The Springfield Police Department and the U.S. Attorney's office convened a meeting in Springfield Tuesday to try to get landlords to play a greater role in fighting the opioid epidemic.
Assistant U.S. Attorney Jon Ophardt says similar meetings have been held in St. Johnsbury, Barre and Rutland, and the idea is to reach out to landlords in towns where drug use and crime have been increasing.
Ophardt says it's important for landlords to know what's going on at their properties, and he says property owners are responsible for reporting criminal activity when it's suspected.
"There's prevention. There's treatment. There's law enforcement, and it's got to be a community response as well. And landlords are part of that community response," Ophardt says. "And I think that's been part of the effort ... to underscore the need to change that relationship between landlord and tenant, to some degree, as part of the effort to deal with the opioid problem in Vermont."
But tensions boiled over a few times when some landlords said they've reported drug use, only to have the local police fail to take action.
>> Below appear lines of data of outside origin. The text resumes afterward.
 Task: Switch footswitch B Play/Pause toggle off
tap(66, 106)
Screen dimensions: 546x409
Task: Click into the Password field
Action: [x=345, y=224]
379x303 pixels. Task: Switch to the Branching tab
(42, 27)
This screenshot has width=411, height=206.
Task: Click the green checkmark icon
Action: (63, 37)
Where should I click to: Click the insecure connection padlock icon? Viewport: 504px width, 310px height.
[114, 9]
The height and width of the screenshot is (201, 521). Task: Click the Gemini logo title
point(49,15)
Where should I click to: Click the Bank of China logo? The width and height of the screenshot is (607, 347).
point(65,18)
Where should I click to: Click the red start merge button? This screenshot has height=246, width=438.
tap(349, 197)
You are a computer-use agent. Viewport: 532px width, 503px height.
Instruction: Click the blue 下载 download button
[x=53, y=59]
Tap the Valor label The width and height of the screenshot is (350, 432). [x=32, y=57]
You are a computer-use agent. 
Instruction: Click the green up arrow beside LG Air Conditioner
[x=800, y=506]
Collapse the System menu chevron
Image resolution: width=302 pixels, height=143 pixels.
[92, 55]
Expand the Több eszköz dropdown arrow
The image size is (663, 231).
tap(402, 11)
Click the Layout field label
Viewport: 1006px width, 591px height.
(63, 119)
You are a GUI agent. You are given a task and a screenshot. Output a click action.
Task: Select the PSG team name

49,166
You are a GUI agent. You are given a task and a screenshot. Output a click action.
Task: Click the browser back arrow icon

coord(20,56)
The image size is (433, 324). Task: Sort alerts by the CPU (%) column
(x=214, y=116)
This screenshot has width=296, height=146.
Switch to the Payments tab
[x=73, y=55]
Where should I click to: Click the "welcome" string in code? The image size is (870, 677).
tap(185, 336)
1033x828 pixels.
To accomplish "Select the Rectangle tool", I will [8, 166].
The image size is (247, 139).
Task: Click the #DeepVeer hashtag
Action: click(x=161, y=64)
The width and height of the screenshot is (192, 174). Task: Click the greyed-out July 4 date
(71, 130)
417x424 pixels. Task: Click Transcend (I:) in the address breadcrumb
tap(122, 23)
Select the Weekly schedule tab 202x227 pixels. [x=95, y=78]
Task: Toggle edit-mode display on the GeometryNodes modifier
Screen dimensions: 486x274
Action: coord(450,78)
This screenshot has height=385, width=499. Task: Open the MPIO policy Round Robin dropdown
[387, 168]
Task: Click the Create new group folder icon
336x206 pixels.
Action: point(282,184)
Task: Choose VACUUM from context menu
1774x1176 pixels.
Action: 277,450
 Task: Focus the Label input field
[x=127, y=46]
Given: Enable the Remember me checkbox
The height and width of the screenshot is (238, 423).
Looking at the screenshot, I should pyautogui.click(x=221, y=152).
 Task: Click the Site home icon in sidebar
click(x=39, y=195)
About 70 people showed up for the meeting, and the crowd was filled with landlords and community members, many who spoke about the drug use in their community.
Springfield police chief Doug Johnston told the crowd that his department wants to work closer with landlords, and he says he wants to help property owners better understand their rights and responsibilities when renting out their apartments and homes.
Johnston says Vermont does have strict eviction laws, but landlords can do a better job of screening tenants and writing drug use provisions into lease agreements.